THE TASK:
Please print each entry below exactly as it reads.

SOURCE DATA:
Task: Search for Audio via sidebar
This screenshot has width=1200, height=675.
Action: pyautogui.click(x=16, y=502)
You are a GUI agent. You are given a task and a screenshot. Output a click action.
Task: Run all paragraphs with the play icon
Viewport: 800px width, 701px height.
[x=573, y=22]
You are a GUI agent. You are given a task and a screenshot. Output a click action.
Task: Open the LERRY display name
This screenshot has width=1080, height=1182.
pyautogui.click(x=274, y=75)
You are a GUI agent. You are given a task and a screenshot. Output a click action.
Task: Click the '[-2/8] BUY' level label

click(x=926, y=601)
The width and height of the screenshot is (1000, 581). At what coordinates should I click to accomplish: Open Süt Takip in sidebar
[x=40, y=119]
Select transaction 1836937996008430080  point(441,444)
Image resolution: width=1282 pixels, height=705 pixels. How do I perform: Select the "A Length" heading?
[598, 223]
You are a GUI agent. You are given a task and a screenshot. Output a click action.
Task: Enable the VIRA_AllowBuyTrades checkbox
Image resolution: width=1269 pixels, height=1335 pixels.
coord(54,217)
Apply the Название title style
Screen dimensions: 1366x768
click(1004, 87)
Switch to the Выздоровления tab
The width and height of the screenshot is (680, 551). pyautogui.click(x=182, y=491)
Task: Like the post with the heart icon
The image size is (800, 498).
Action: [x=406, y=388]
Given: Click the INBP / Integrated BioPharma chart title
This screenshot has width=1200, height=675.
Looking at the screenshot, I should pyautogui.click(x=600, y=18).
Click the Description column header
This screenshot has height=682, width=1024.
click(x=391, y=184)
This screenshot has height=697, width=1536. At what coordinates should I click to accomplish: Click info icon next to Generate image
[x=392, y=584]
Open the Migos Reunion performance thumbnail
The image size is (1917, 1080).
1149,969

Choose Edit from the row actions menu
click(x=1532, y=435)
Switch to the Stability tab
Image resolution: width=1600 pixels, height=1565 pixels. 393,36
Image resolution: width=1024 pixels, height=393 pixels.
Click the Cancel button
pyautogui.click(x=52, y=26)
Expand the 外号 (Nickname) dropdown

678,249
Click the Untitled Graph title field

REPLY TO THE EXERCISE:
Task: Search for Audio via sidebar
This screenshot has width=1200, height=675.
Action: pyautogui.click(x=16, y=502)
You are a GUI agent. You are given a task and a screenshot. Output a click action.
Task: Run all paragraphs with the play icon
Viewport: 800px width, 701px height.
[x=573, y=22]
You are a GUI agent. You are given a task and a screenshot. Output a click action.
Task: Open the LERRY display name
This screenshot has width=1080, height=1182.
pyautogui.click(x=274, y=75)
You are a GUI agent. You are given a task and a screenshot. Output a click action.
Task: Click the '[-2/8] BUY' level label

click(x=926, y=601)
The width and height of the screenshot is (1000, 581). At what coordinates should I click to accomplish: Open Süt Takip in sidebar
[x=40, y=119]
Select transaction 1836937996008430080  point(441,444)
Image resolution: width=1282 pixels, height=705 pixels. How do I perform: Select the "A Length" heading?
[598, 223]
You are a GUI agent. You are given a task and a screenshot. Output a click action.
Task: Enable the VIRA_AllowBuyTrades checkbox
Image resolution: width=1269 pixels, height=1335 pixels.
coord(54,217)
Apply the Название title style
Screen dimensions: 1366x768
click(1004, 87)
Switch to the Выздоровления tab
The width and height of the screenshot is (680, 551). pyautogui.click(x=182, y=491)
Task: Like the post with the heart icon
The image size is (800, 498).
Action: [x=406, y=388]
Given: Click the INBP / Integrated BioPharma chart title
This screenshot has width=1200, height=675.
Looking at the screenshot, I should pyautogui.click(x=600, y=18).
Click the Description column header
This screenshot has height=682, width=1024.
click(x=391, y=184)
This screenshot has height=697, width=1536. At what coordinates should I click to accomplish: Click info icon next to Generate image
[x=392, y=584]
Open the Migos Reunion performance thumbnail
The image size is (1917, 1080).
1149,969

Choose Edit from the row actions menu
click(x=1532, y=435)
Switch to the Stability tab
Image resolution: width=1600 pixels, height=1565 pixels. 393,36
Image resolution: width=1024 pixels, height=393 pixels.
Click the Cancel button
pyautogui.click(x=52, y=26)
Expand the 外号 (Nickname) dropdown

678,249
Click the Untitled Graph title field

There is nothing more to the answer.